Key has also expressed frustration that the flag — which features four red stars representing the Southern Cross constellation on a dark-blue background — is frequently confused with Australia’s.
Four of the five designs in the first referendum feature the fern, New Zealand’s unofficial national emblem.
The fifth, dubbed “Red Peak,” consists of red, black and blue triangles with a white chevron.
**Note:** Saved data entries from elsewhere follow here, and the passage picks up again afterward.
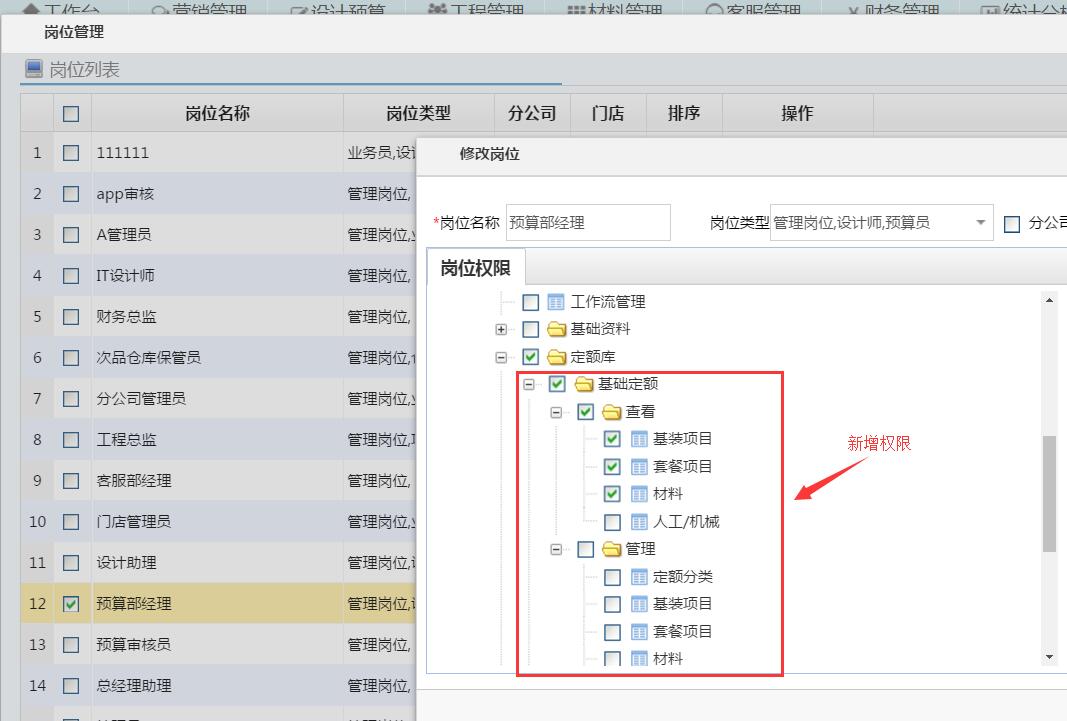Viewport: 1067px width, 721px height.
Task: Click the 人工/机械 table icon
Action: tap(640, 522)
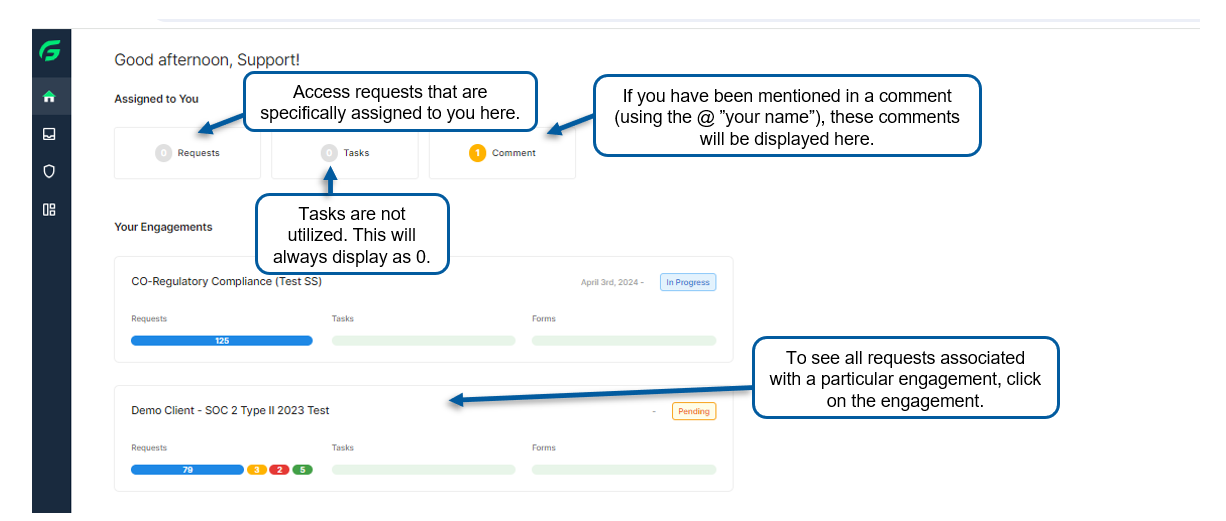Click the grey 0 requests count badge

(x=163, y=153)
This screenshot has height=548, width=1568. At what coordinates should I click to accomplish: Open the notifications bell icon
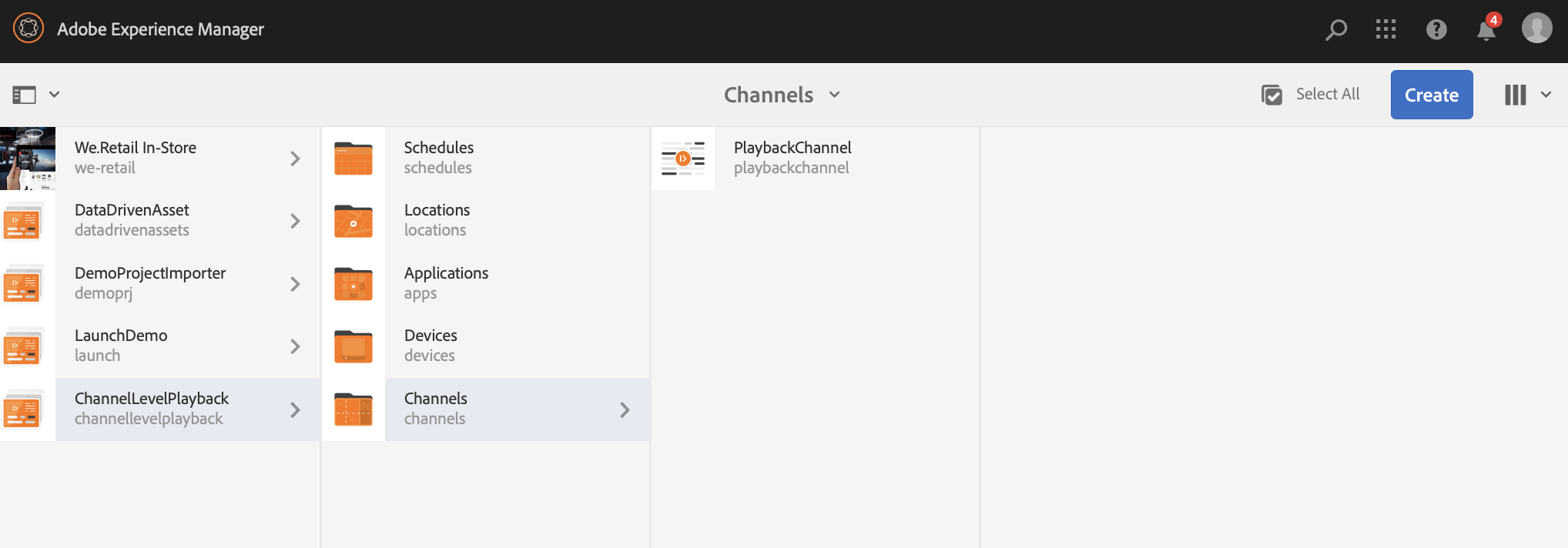pos(1486,31)
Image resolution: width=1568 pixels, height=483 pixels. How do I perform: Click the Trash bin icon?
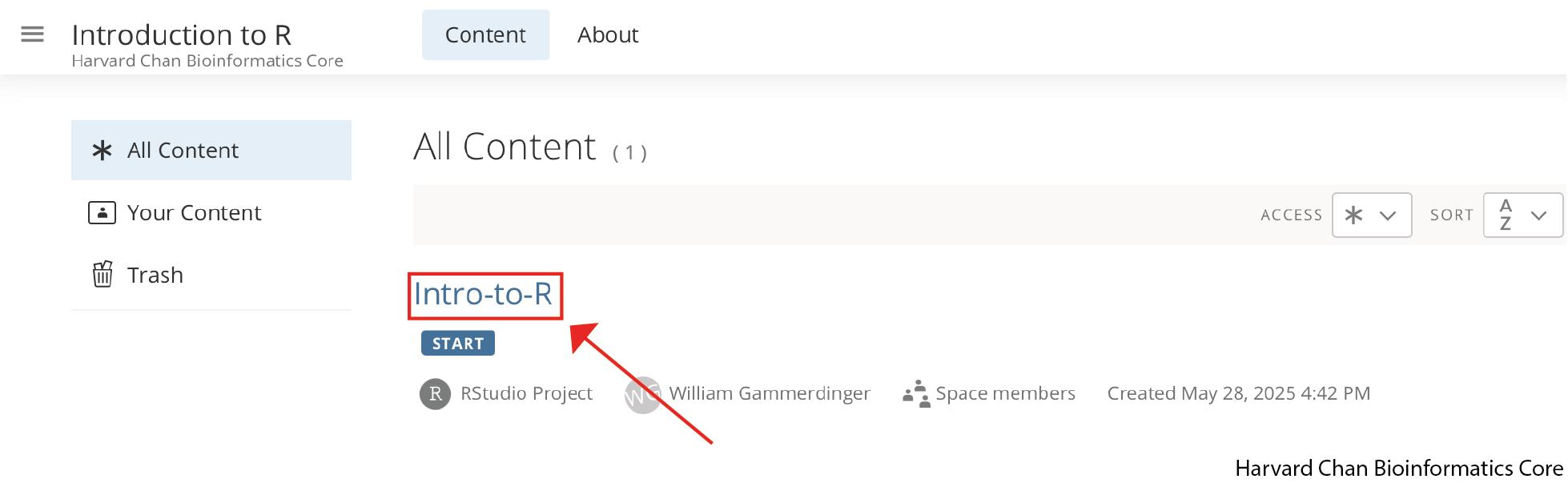pos(103,275)
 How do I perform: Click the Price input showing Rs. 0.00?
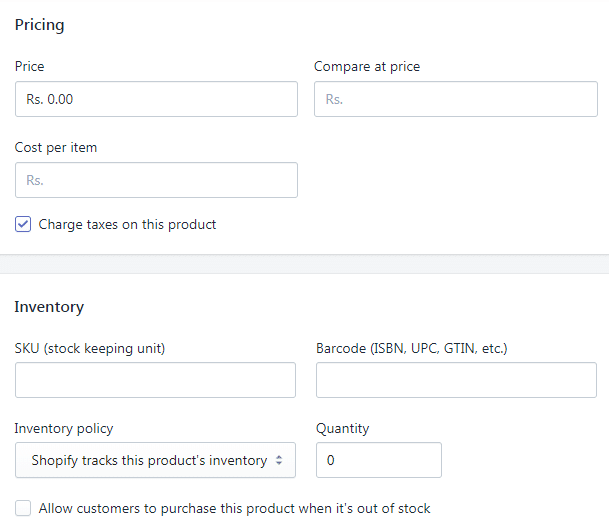click(156, 99)
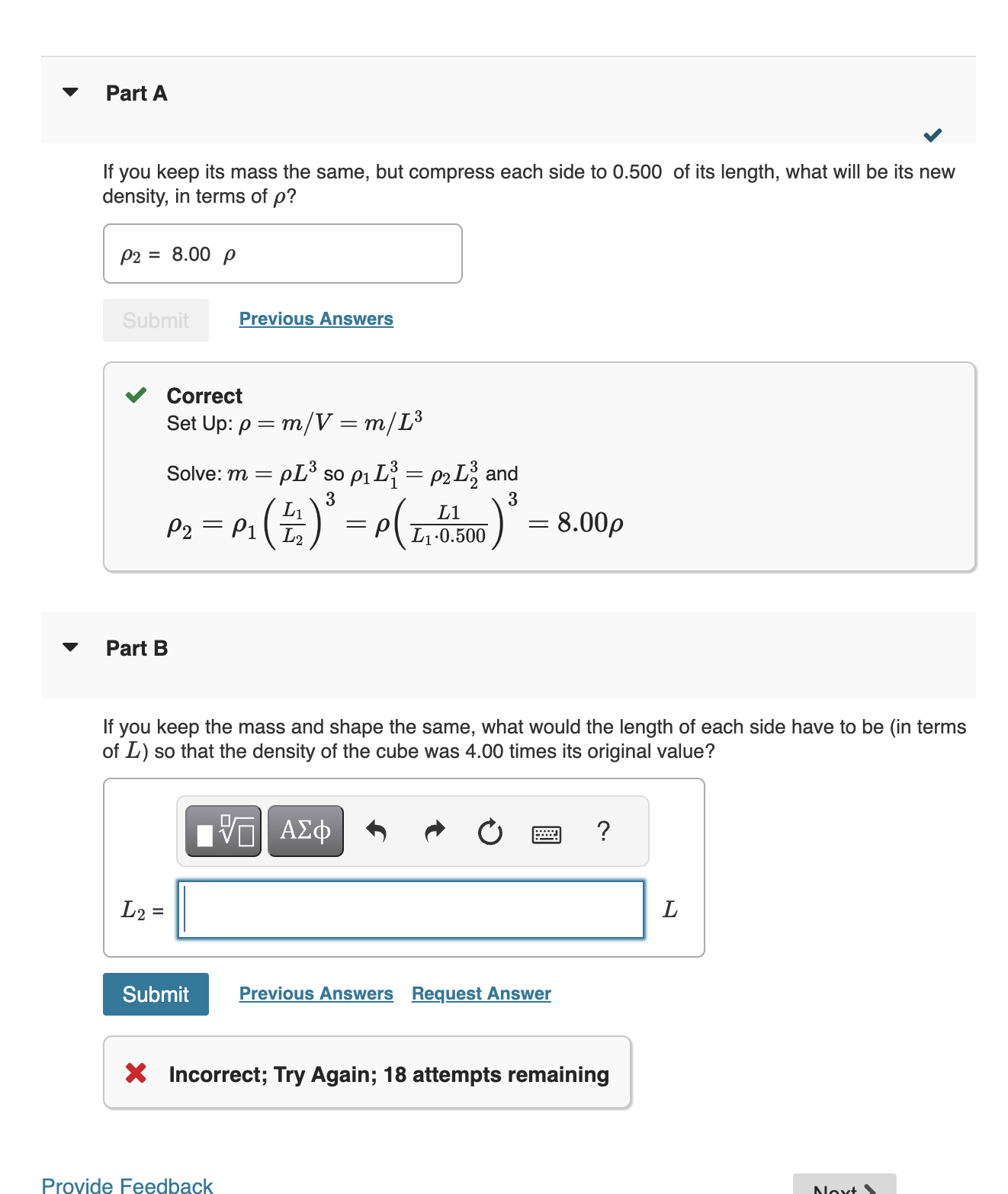This screenshot has height=1194, width=1008.
Task: Redo the equation edit
Action: tap(433, 831)

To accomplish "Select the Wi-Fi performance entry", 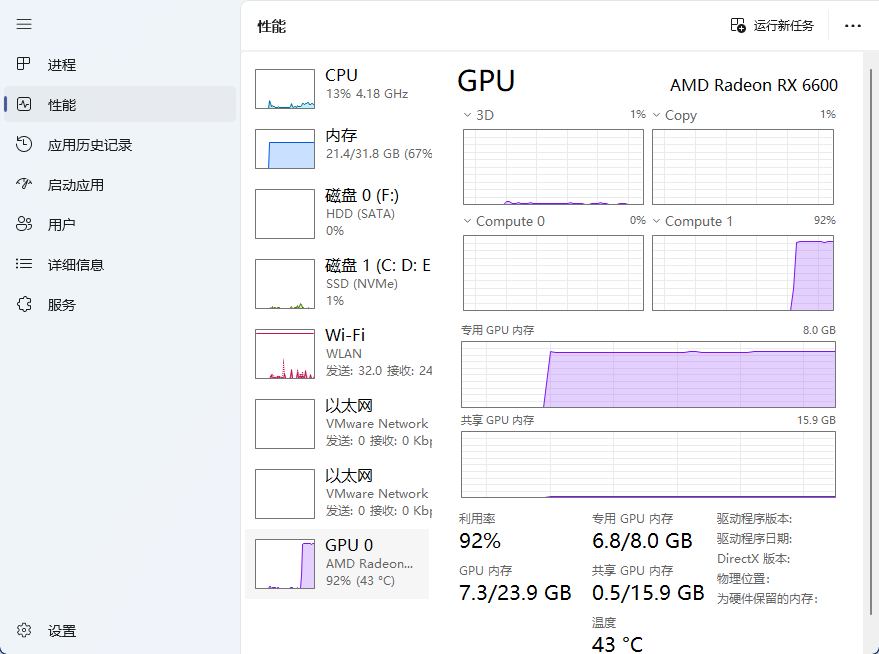I will click(340, 354).
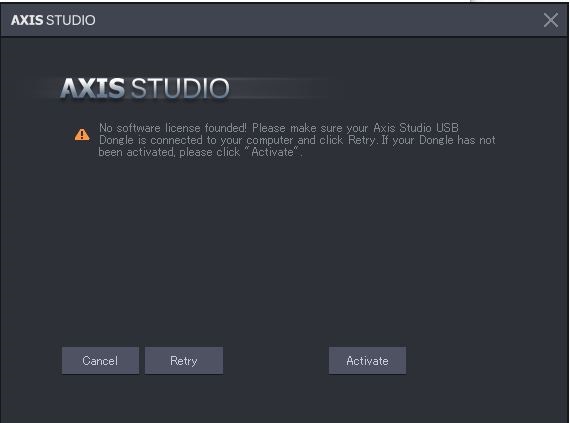The height and width of the screenshot is (423, 570).
Task: Click the 'been activated, please click' line
Action: pos(169,152)
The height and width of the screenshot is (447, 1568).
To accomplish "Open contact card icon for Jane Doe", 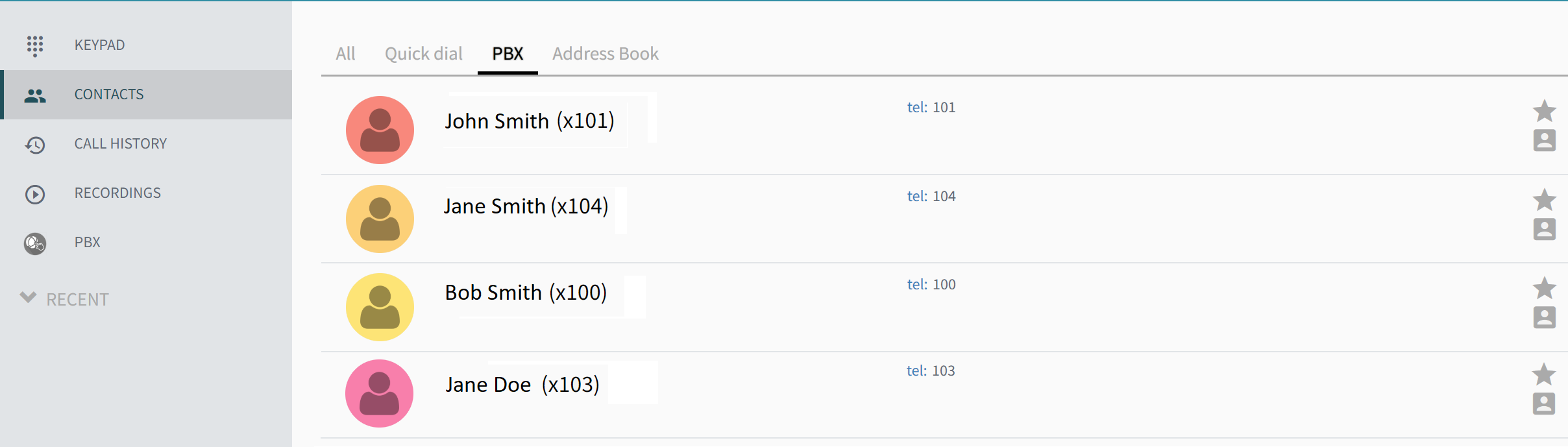I will pos(1544,404).
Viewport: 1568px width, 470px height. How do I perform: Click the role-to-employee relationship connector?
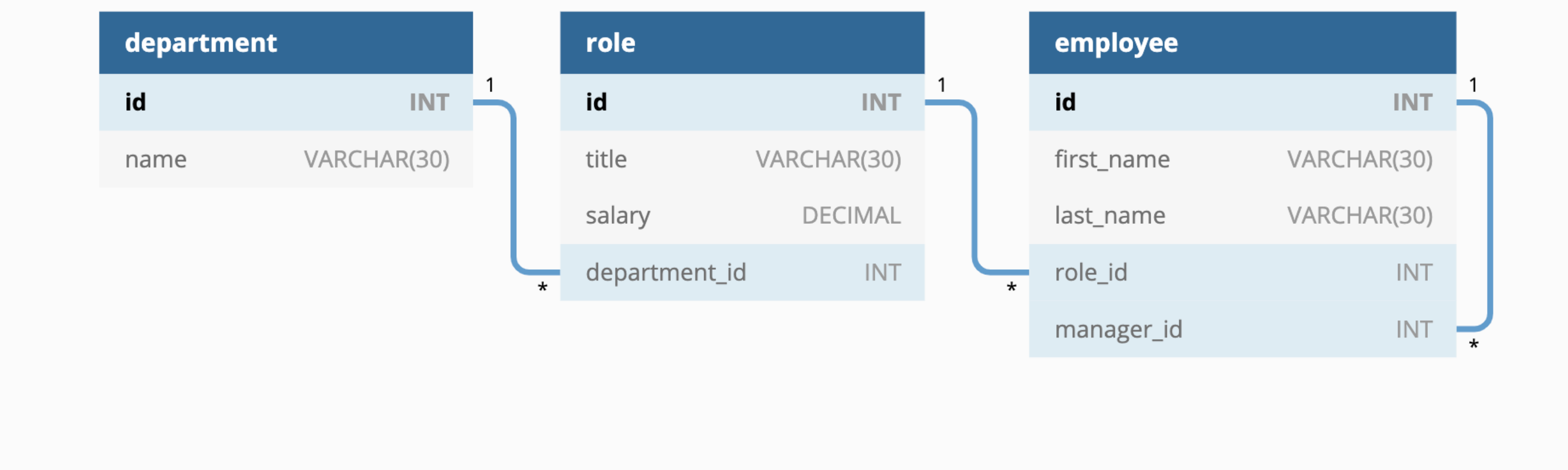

It was a late addition to the line-up after a social media campaign for its inclusion.
An opinion poll last month predicted a design featuring a white fern on a red and blue background would win the first referendum.
Separate polling suggests the existing flag is likely to decisively win the second referendum in March with about 65 percent of the vote.
Elections NZ said about 3 million ballot papers were being sent out in the nation of 4.5 million people.
New Zealand Deputy Prime Minister Bill English urged people to select a flag they felt represented “New Zealand’s proud, pioneering past and its exciting, ambitious future.”
“This is a once-in-a-lifetime opportunity,” he said. “Very few governments around the world have ever asked their citizens for their views on the design of their national flags.”
The present flag was adopted in the early 1900s amid patriotic fervor in New Zealand over sending soldiers to fight in the Anglo-Boer War in South Africa.
Once part of the British Empire, New Zealand is now independent, although Queen Elizabeth II remains the head of state.